The federal government traditionally provided Medicaid funds for states to deliver covered healthcare benefits to eligible low-income beneficiaries. But the bulk of the program’s spending now occurs under a waiver from its standard terms – permitting states to evade constraints on the expenditures. States have used waivers to inflate the program’s costs, to expand eligibility for covered benefits, and to fund services from abortion, to housing, and gun violence prevention, which depart increasingly from the program’s defined purpose.
Medicaid is operated by states under broad federal rules. For every $1 that states spend on healthcare services for eligible beneficiaries, the federal government provides an average of $2.45 in matching funds, without upper limit. Because federal aid is distributed in proportion to state spending, all are eager to claim as much assistance as they can. From 2000 to 2022, Medicaid spending increased from $205 billion to $824 billion, and the program now covers 94 million beneficiaries.
The federal government can waive Medicaid’s standard terms of payment to allow states to procure healthcare services in innovative and cost-effective ways. But states tend to spend any savings generated, because the federal funding to which they are entitled would otherwise be reduced.
A new Manhattan Institute report documents the extent to which waivers have served to eliminate spending constraints in Medicaid. Waivers allow states to claim federal aid for benefits, services, and beneficiaries beyond the normal scope of the program – fueling its continual expansion, without approval or scrutiny by Congress.
Prior to the Affordable Care Act, Massachusetts used waivers to expand Medicaid to able-bodied adults. Under the ACA expansion, Arkansas claimed a waiver to set Medicaid payments to physicians at 167% of its normal rates, so that it could make the most of 9-to-1 federal matching aid available for that cohort. New York and other states have repeatedly used waiver payment demonstrations to steer Medicaid funds to publicly owned hospitals, where they can be captured for general state budgets.

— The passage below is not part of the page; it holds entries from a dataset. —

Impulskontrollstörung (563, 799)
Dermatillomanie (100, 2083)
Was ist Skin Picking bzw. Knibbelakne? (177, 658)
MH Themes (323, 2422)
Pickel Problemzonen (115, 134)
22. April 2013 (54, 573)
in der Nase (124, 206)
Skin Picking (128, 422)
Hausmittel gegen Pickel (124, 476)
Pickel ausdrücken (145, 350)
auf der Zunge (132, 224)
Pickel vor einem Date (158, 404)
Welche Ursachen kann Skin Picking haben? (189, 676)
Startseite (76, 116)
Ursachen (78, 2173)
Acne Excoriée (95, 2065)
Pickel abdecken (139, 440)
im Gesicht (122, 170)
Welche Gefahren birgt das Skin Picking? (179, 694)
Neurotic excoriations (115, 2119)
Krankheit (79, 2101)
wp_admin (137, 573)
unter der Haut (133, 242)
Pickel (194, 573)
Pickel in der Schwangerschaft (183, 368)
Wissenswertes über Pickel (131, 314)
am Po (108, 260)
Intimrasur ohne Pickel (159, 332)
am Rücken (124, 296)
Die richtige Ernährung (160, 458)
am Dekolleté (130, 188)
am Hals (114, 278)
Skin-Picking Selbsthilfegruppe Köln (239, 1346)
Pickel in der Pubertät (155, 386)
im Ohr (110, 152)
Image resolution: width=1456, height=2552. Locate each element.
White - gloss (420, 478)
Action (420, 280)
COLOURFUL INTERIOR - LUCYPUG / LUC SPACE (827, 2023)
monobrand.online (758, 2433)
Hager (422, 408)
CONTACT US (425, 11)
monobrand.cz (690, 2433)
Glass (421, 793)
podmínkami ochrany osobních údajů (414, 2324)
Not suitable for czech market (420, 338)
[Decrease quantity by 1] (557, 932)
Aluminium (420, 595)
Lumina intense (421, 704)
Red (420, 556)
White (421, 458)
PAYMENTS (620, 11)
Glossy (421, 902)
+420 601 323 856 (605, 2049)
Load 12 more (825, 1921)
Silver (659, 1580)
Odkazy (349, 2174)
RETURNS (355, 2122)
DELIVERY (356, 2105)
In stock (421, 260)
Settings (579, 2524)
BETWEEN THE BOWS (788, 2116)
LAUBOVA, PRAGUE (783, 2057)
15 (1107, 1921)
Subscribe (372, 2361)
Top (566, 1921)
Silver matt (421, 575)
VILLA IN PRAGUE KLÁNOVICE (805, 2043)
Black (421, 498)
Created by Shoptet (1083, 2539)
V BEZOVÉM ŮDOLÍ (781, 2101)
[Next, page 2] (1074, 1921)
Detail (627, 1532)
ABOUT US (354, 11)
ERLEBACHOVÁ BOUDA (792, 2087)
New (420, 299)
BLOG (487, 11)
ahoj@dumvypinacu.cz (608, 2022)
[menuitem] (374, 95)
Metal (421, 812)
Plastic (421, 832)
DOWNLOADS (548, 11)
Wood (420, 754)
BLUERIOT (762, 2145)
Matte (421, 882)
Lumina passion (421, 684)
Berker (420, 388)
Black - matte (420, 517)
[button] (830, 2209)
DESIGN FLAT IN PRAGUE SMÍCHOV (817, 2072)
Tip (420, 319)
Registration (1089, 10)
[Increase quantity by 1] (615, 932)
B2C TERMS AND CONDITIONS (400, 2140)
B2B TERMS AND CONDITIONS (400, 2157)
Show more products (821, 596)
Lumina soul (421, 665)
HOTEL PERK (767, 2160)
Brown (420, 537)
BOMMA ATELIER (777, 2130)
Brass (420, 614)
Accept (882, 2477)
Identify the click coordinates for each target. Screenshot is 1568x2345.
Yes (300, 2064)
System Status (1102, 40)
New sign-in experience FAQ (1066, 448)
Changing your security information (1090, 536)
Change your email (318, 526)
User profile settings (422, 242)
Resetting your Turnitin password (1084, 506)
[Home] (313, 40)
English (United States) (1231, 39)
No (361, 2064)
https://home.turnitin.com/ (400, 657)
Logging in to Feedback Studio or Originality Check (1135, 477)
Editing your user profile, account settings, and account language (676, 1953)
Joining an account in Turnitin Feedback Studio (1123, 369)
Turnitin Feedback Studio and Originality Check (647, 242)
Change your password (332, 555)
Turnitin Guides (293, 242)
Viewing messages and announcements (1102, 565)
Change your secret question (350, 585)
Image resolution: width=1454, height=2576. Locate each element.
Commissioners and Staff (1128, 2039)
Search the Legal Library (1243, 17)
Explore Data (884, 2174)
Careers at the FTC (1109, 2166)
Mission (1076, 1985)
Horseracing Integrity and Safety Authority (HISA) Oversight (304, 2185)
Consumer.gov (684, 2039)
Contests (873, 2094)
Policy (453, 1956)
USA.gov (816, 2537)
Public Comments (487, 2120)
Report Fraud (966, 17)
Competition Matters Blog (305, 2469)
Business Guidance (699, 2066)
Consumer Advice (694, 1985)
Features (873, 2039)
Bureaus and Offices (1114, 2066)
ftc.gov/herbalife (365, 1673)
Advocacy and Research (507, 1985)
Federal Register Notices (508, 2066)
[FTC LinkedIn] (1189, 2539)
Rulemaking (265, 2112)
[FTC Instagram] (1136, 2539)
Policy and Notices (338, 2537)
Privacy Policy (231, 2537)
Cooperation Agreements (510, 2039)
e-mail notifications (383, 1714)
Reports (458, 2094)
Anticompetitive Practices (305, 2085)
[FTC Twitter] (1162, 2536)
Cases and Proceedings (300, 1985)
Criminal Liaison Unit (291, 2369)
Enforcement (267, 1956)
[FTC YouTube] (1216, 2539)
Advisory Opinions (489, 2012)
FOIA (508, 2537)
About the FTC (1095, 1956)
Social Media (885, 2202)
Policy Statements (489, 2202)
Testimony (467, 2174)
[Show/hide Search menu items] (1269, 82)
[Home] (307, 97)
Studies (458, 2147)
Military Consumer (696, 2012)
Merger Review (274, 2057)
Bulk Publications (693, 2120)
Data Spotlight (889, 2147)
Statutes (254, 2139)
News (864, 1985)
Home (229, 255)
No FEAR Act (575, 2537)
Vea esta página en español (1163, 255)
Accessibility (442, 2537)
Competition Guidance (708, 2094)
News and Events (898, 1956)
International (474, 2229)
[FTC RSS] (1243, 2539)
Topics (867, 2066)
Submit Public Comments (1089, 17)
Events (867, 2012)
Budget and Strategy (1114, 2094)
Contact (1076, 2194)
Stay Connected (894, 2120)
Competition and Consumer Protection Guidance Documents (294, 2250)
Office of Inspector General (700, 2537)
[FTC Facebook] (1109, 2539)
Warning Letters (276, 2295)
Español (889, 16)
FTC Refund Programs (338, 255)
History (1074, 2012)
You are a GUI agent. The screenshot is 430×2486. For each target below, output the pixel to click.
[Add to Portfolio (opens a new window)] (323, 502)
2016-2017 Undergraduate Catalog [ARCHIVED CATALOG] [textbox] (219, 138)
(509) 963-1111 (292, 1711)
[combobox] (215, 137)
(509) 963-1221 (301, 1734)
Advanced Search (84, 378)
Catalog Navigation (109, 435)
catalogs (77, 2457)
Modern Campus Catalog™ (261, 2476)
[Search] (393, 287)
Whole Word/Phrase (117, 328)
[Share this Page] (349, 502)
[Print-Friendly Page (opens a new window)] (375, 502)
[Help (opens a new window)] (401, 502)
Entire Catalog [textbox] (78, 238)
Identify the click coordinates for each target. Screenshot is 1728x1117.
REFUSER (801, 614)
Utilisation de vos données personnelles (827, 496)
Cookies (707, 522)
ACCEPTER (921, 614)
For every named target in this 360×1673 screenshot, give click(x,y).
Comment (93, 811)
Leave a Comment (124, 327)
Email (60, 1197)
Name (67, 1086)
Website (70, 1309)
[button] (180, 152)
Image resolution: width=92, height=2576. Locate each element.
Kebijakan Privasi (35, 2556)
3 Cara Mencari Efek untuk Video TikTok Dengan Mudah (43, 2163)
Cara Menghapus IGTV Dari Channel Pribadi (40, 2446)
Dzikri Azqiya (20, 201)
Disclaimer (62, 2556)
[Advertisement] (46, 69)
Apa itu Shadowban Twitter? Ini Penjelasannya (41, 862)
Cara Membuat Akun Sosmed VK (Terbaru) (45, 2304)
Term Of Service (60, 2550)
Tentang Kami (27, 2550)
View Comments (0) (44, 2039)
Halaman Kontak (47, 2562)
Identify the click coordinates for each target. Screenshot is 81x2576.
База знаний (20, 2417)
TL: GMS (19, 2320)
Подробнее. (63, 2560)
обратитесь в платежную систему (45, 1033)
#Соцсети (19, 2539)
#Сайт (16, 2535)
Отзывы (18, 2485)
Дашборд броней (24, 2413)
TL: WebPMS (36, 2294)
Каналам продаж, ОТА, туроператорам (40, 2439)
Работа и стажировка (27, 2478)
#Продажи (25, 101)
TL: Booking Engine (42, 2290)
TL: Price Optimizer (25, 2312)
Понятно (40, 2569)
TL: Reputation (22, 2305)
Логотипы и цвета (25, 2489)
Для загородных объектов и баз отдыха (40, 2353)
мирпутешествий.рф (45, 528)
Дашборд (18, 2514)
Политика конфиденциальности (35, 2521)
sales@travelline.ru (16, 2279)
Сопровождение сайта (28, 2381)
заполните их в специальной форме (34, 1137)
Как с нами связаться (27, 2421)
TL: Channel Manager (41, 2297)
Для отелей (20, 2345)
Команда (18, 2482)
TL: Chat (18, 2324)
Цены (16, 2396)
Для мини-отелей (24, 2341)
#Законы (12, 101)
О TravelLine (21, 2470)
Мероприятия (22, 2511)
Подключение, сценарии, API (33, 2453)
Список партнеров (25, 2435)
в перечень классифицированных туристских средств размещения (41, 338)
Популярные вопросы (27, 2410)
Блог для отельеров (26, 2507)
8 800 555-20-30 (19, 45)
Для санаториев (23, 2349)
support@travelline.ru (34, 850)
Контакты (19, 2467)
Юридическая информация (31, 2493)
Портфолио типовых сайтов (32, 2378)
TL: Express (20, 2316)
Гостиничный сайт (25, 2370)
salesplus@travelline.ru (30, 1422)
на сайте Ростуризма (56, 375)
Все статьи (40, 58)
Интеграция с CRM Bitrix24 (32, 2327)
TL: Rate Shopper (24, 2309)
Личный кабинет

States increasingly use Medicaid waivers to obtain federal funds for non-healthcare purposes. North Carolina claimed waiver funds to remedy “housing instability, transportation instability, interpersonal violence, and toxic stress” – citing their incidental impacts on the health of beneficiaries. California recently requested a waiver to allow it to steer funds to abortion providers – sidestepping restrictions under the Hyde amendment. Illinois has used a waiver to distribute funds to a gun violence prevention group led by former Secretary of Education Arne Duncan.
In order to claim the broadest waiver of Medicaid program rules, states are supposed to demonstrate that program changes do not increase costs to federal taxpayers. But these “budget-neutrality” requirements are easily gamed. States can claim waivers for idiosyncratic or overlapping purposes, and may shift expenditures in and out of waiver categories to manipulate baselines. Some have made illusory payments to public hospitals to inflate projected costs, and then claimed savings against them.
It is hard for the federal government to determine true counterfactual levels of spending, and they in practice defer to state claims in doing so. The Department of Health and Human Services is rarely strict in enforcing budget constraints on states, and has repeatedly allowed ad hoc mid-course corrections to baselines – particularly for political friends and allies. A Government Accountability Office investigation found that Medicaid funding provided to Arizona under its comprehensive waiver exceeded budget neutrality by 57%. Even where abuse is clearly identified, the federal government lacks the capacity or motivation to claw back overpayments.
Over recent decades, Medicaid waivers have evolved from narrow payment demonstrations to comprehensive funding packages. In 2019, 75% of Medicaid spending was distributed under waivers. But the growing reliance on broad omnibus waivers could make them a valuable instrument for the program’s broader reform.
In return for approving waivers, the federal government should insist that each state be subject to a single unified cap on total federal Medicaid funding. Limits would not just apply to spending that states selectively categorize under waiver applications, but to expenditures that states leave out of them.
This would allow the federal government to independently set limits on state expenditures, according to objectively discernable metrics, such as caseloads or medical costs. But it would also free states from the administrative burden and rigidity associated with futile attempts to police multiple overlapping waiver benchmarks.
Chris Pope is a senior fellow at the Manhattan Institute.